**About this task**
An exact transcript is required of the lines below, from the one containing "Image resolution: width=1064" through the very last; leave every picture out of it.

====== Working data

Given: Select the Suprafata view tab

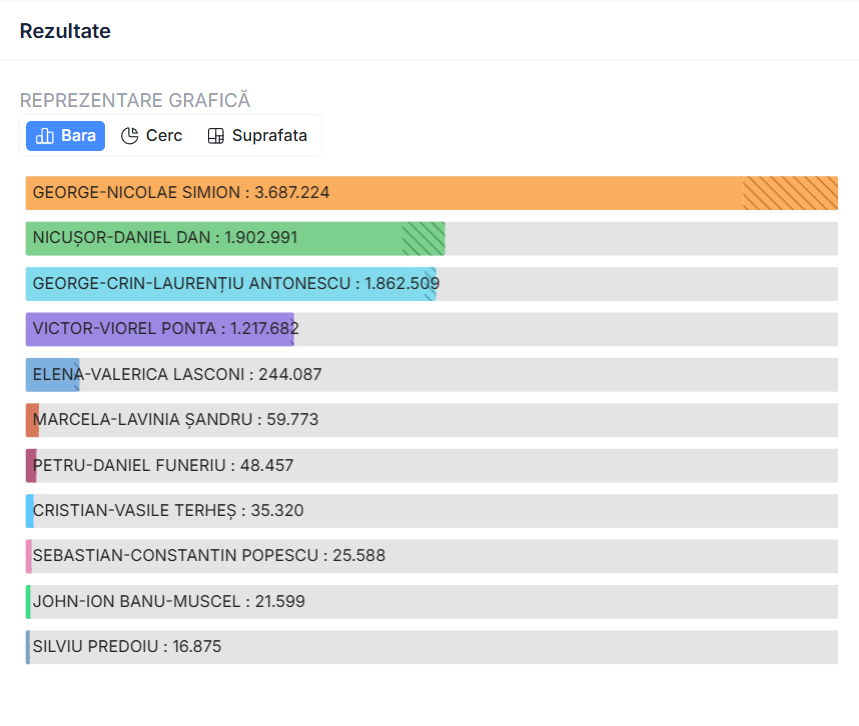Looking at the screenshot, I should (x=258, y=136).
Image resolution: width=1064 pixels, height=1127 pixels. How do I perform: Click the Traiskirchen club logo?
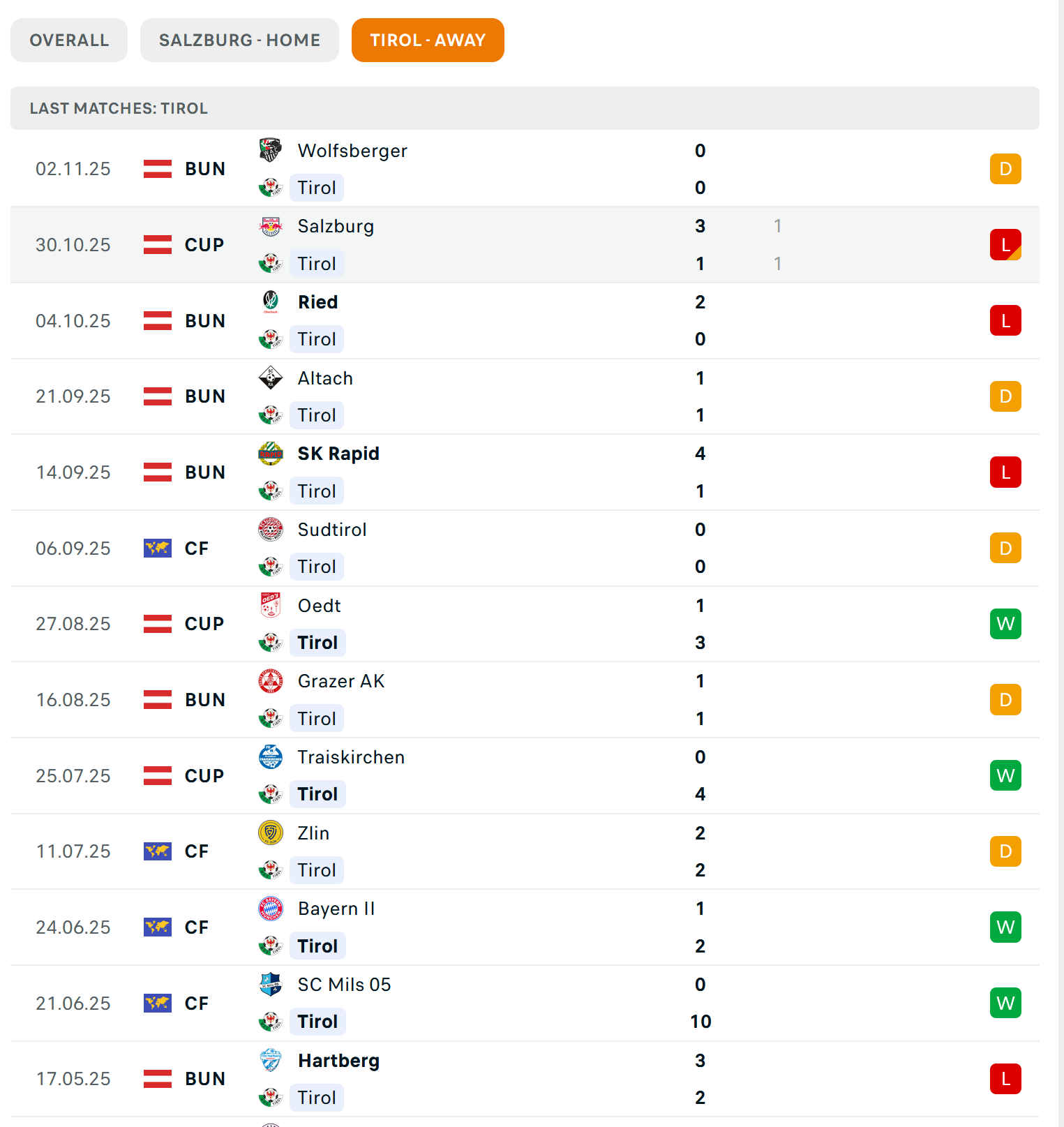click(271, 757)
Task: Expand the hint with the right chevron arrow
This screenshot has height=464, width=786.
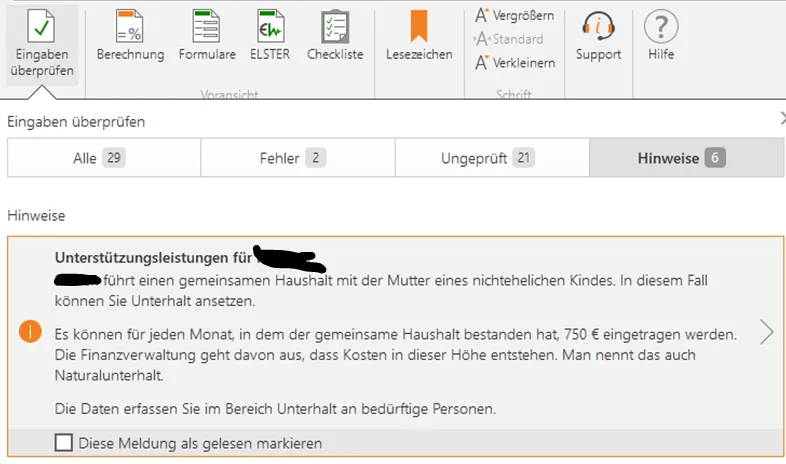Action: pyautogui.click(x=767, y=332)
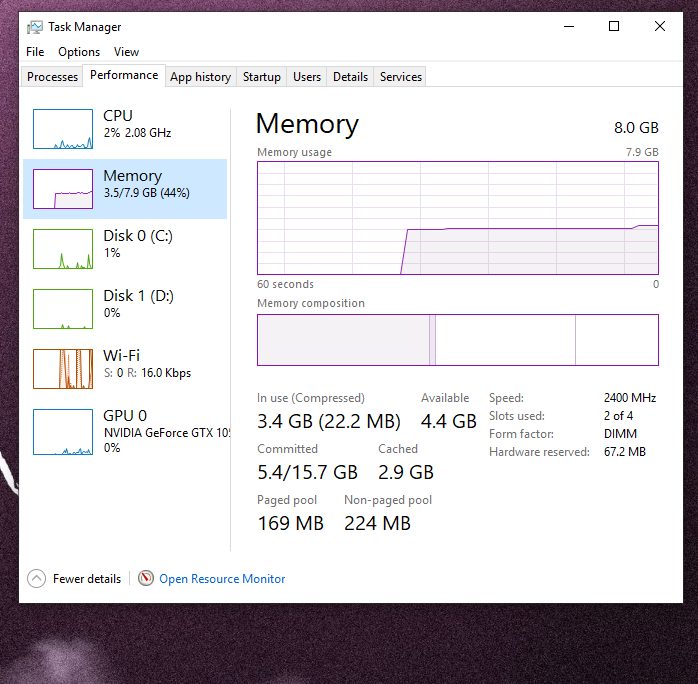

============

**Answer to this task**
Image resolution: width=1064 pixels, height=1127 pixels. How do I perform: Click the Traiskirchen club logo?
click(271, 757)
Task: Expand the hint with the right chevron arrow
This screenshot has height=464, width=786.
Action: pyautogui.click(x=767, y=332)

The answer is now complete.